The task :: Express everything from the line containing "Click the 12q24.33 cytogenetic band label" down to the end of the records as a numbered list, skipping blank lines and leaving out the pictures.

....

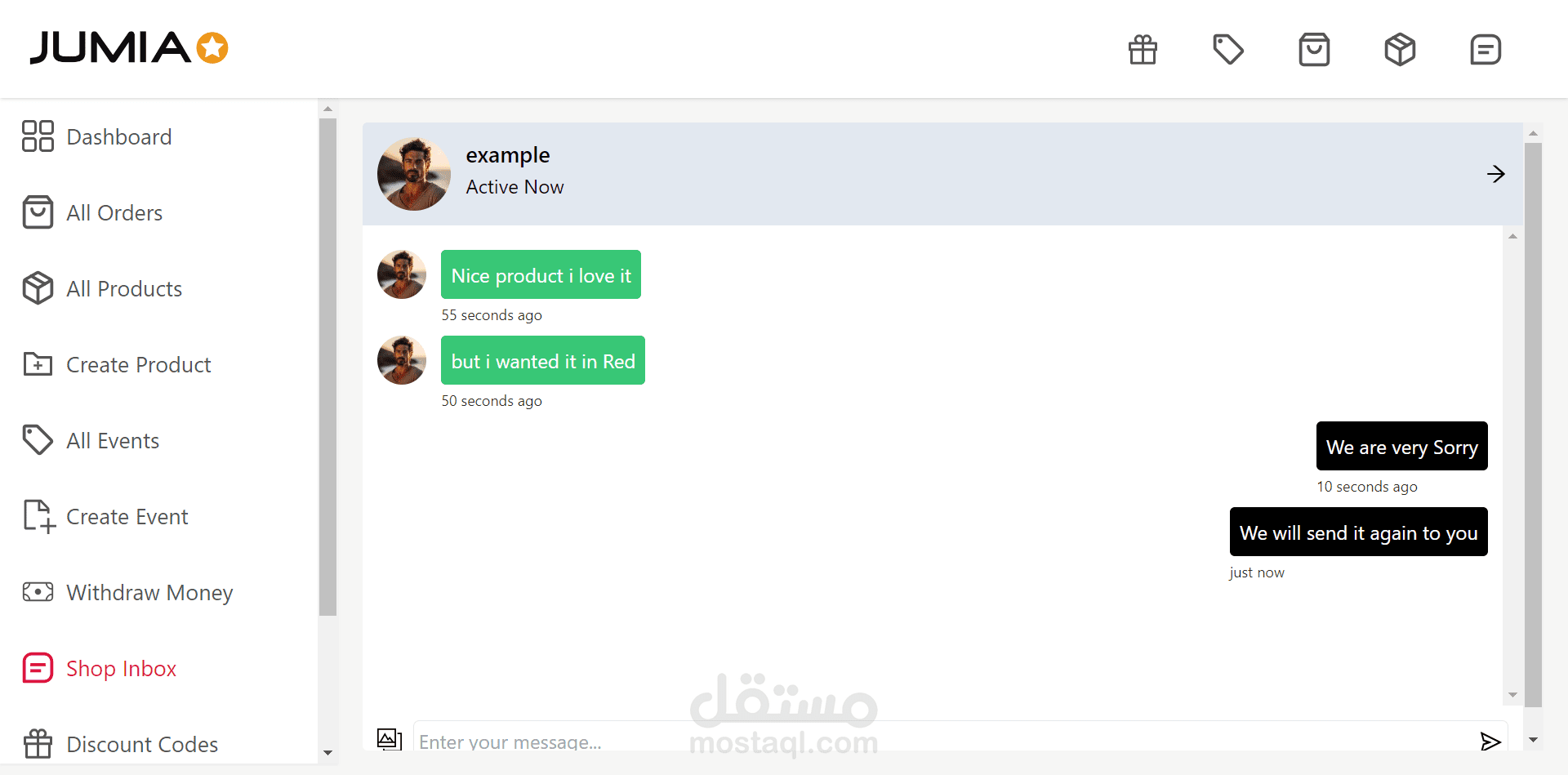Click the Enter your message input field

click(x=943, y=741)
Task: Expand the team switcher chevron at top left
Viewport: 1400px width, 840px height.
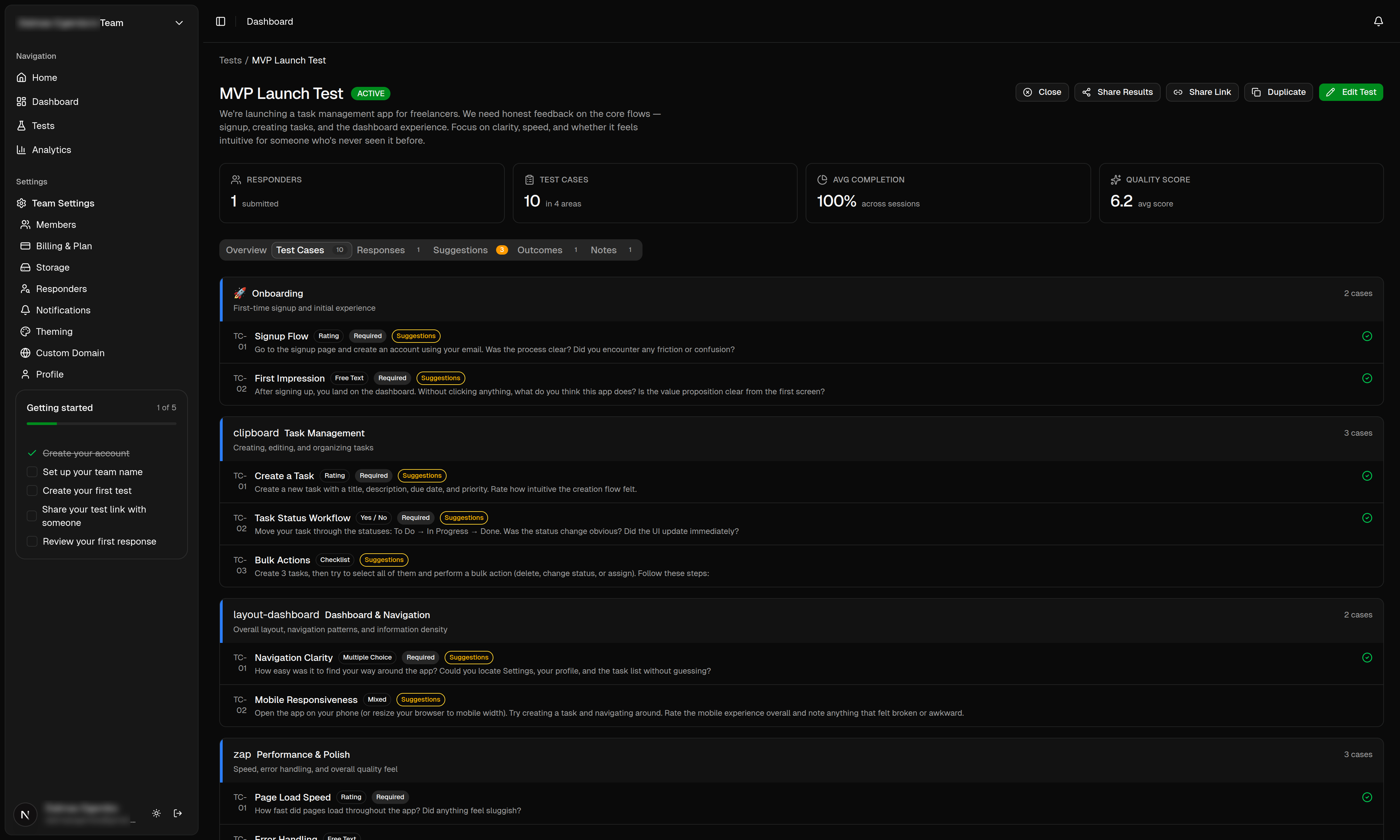Action: click(179, 23)
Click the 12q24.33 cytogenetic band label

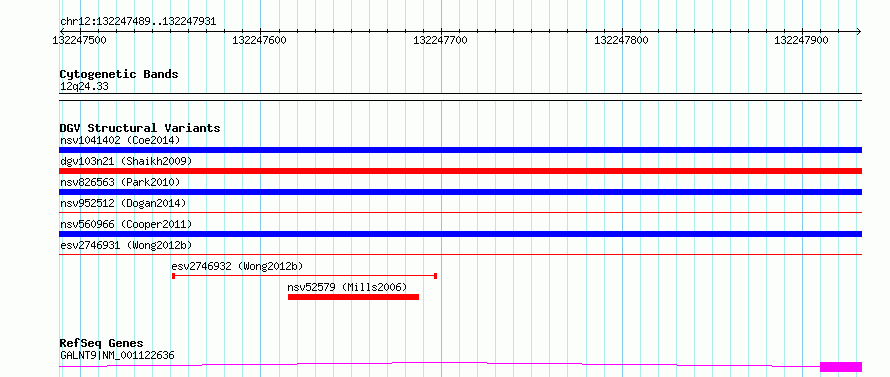tap(84, 87)
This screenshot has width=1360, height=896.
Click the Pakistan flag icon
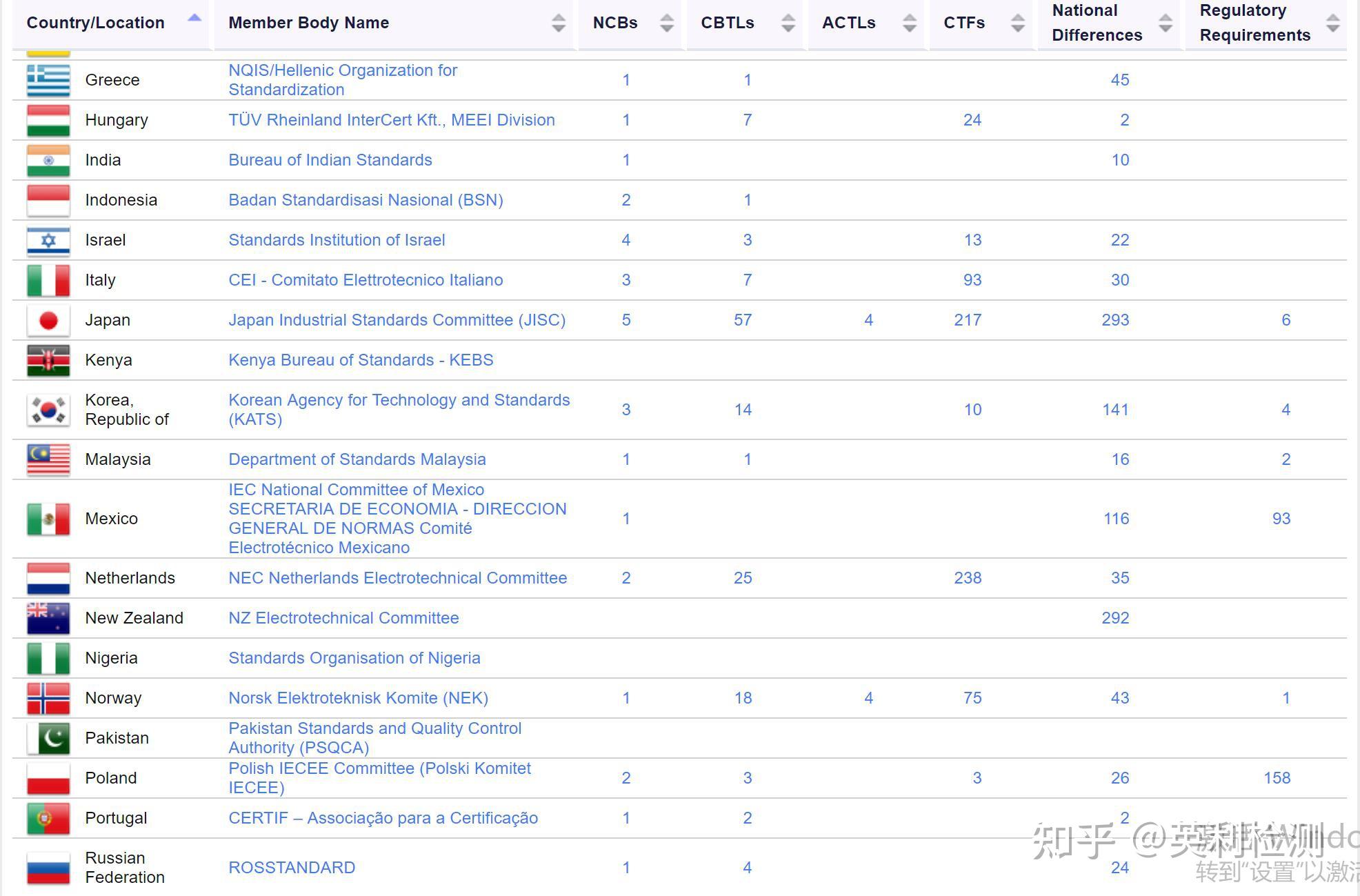point(48,738)
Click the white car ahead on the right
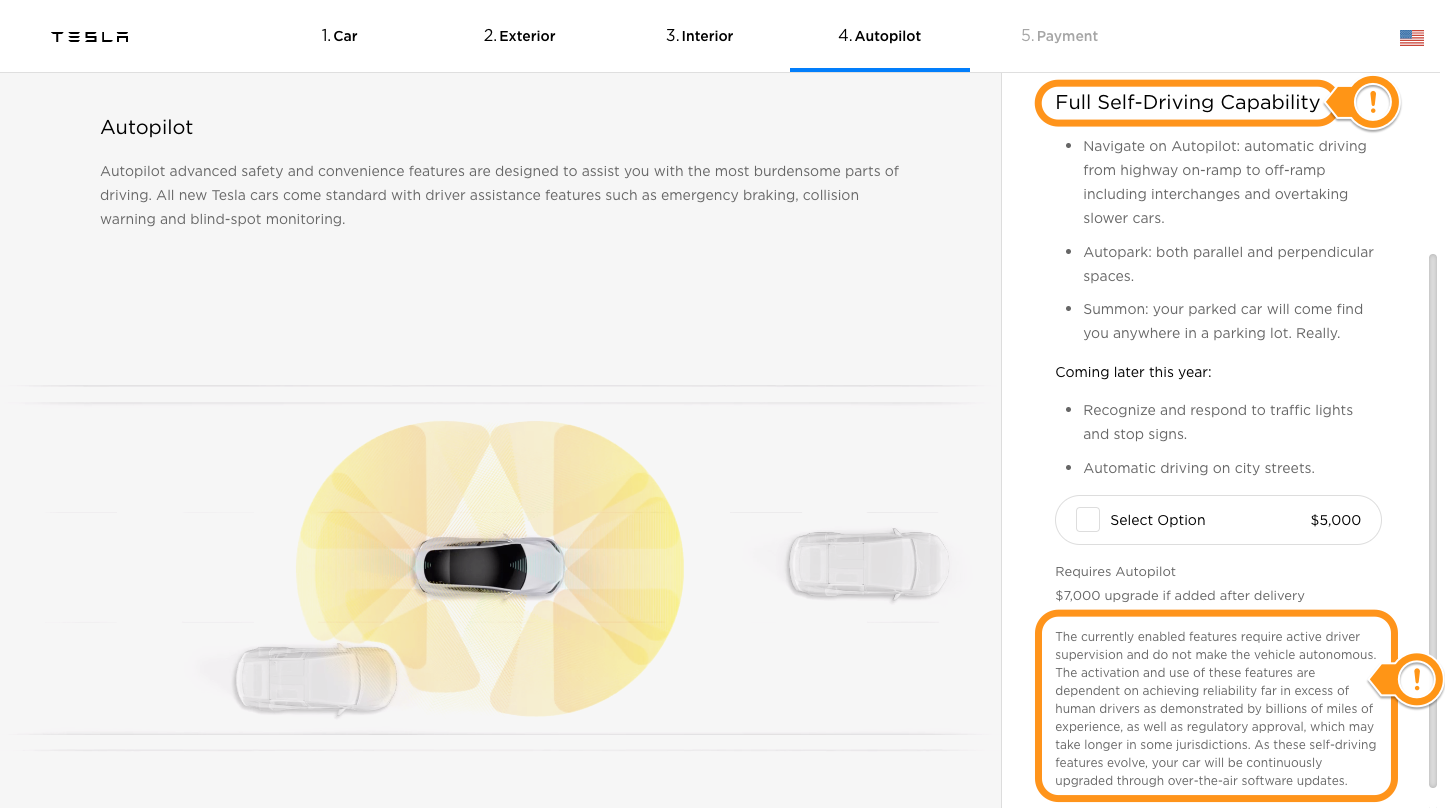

....

Solution to this exercise ::
1. Click the 12q24.33 cytogenetic band label
2. tap(84, 87)
3. This screenshot has width=1360, height=896.
4. Click the Pakistan flag icon
5. point(48,738)
6. Click the white car ahead on the right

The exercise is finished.